--- Start of Text ---

The Wends violated the natural order of God, according to western Christian thought, by having no organized feudal government. Instead, the majority lived under a primitive form of democracy, with a sitting council of elders, including both men and women, that held court to rule on thorny issues. Military power was in the hands of local warlords who might loosely rule an area, but their power was weak at best, held together only by feats of arms. Internal fighting between the warlords kept the Wends divided and disjointed. Meanwhile, they were constantly under assault from European slave hunters and would disappear into the forests whenever they felt threatened. (The word “slave” is derived from “Slav,” so not all their evasion efforts were successful.)
Wendish slaves were much prized in both Muslim courts and Christianized Europe. The Wendish men were tall and muscular, the women pleasant to look at and physically endowed. Both sexes were noted for their ash-blond hair and piercing blue eyes, and both were taller than most other people of the time. It was not until the Wends were driven out of their lands by the Germans and Danes and began breeding with other cultures as they moved eastward that they eventually lost their characteristic physical appearance. The majority began taking on the darker skin, hair color, and eyes that much later would be used to “prove” that the Slavs were non-Aryan and therefore subhuman.
In the 6th century the Wends were conquered by the Avars, a people who, like themselves, came originally from the steppes of Russia. The Avars forced the Wends to herd and store fodder for their cattle, their main food supply and basic staple of economy. So great was the Avars’ dependence on their cattle herds that they even ordered the Wends to rebuild their villages in a giant circle so that the inner courtyards could be used as large pens for the cattle. Eventually, the Avars’ empire began to crumble, and the Wendish population conversely exploded near the end of the 7th century, spreading along the Baltic coast to the land west of the Elbe River and almost the entire Balkan peninsula to the south, and from the Danube River to Russia in the east.

--- End of Text ---
--- Start of Provided material ---

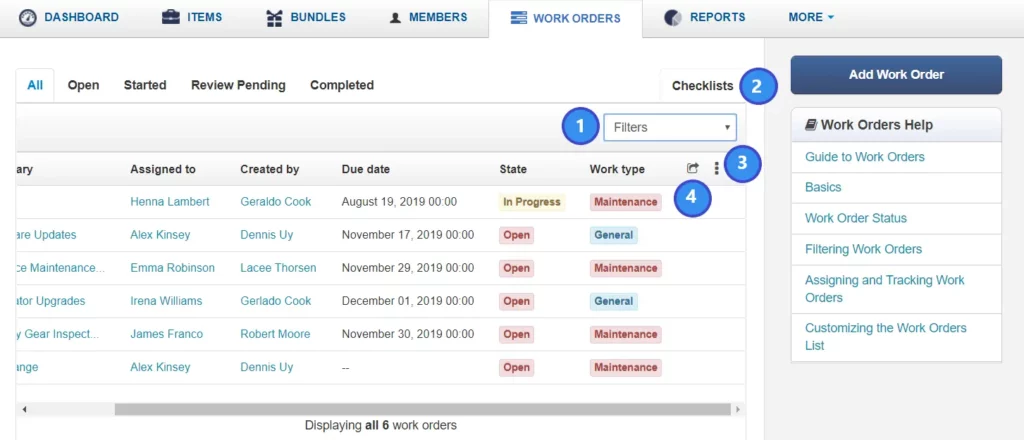Switch to the Review Pending tab

(238, 86)
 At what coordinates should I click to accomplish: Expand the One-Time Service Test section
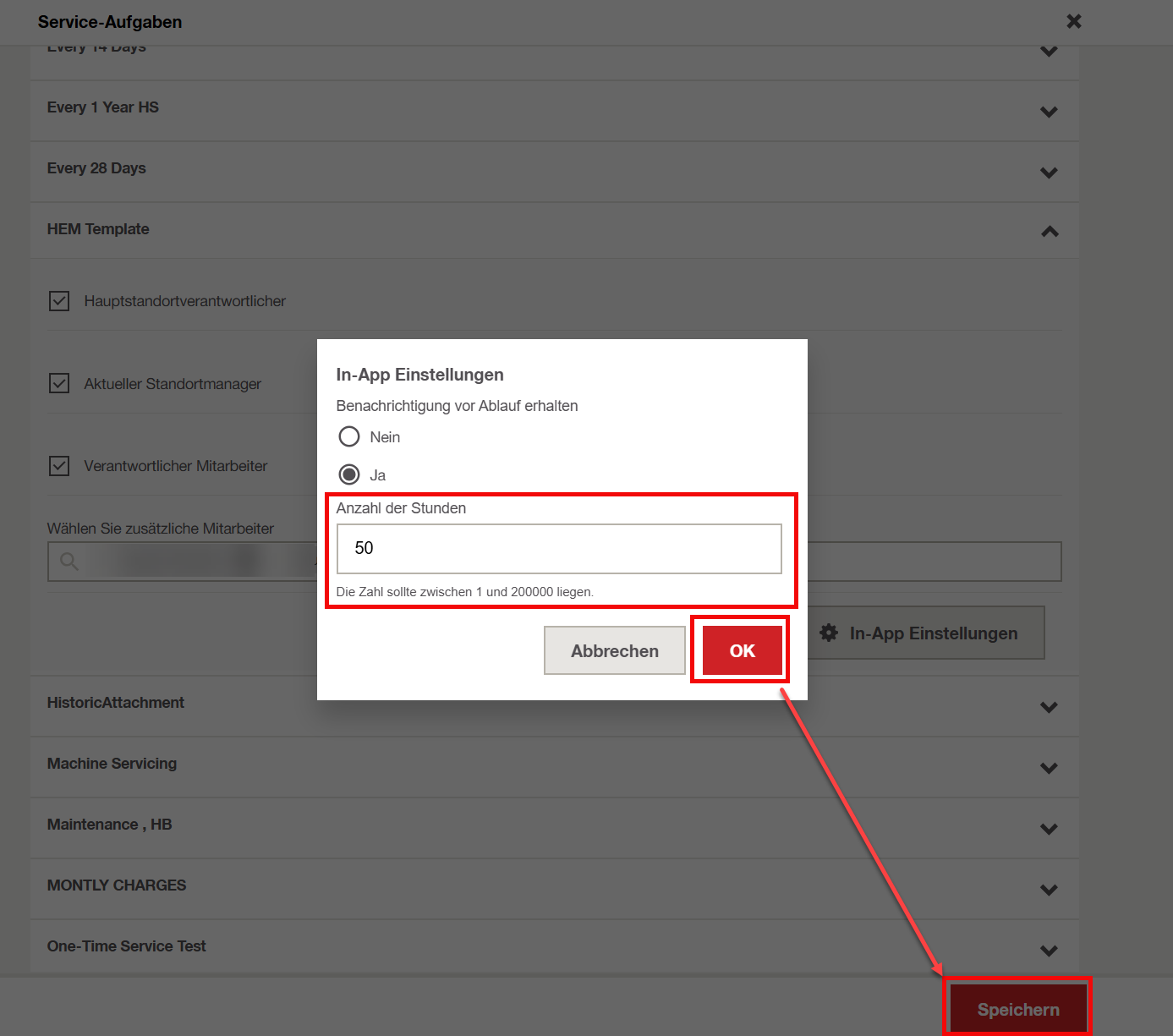[x=1049, y=951]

--- End of Provided material ---

_What you have to do_: In the passage about the Wends, how did the Avars make the Wends rebuild their villages, and why?

_Output below_: In a giant circle, so the inner courtyards could be used as large pens for the Avars' cattle.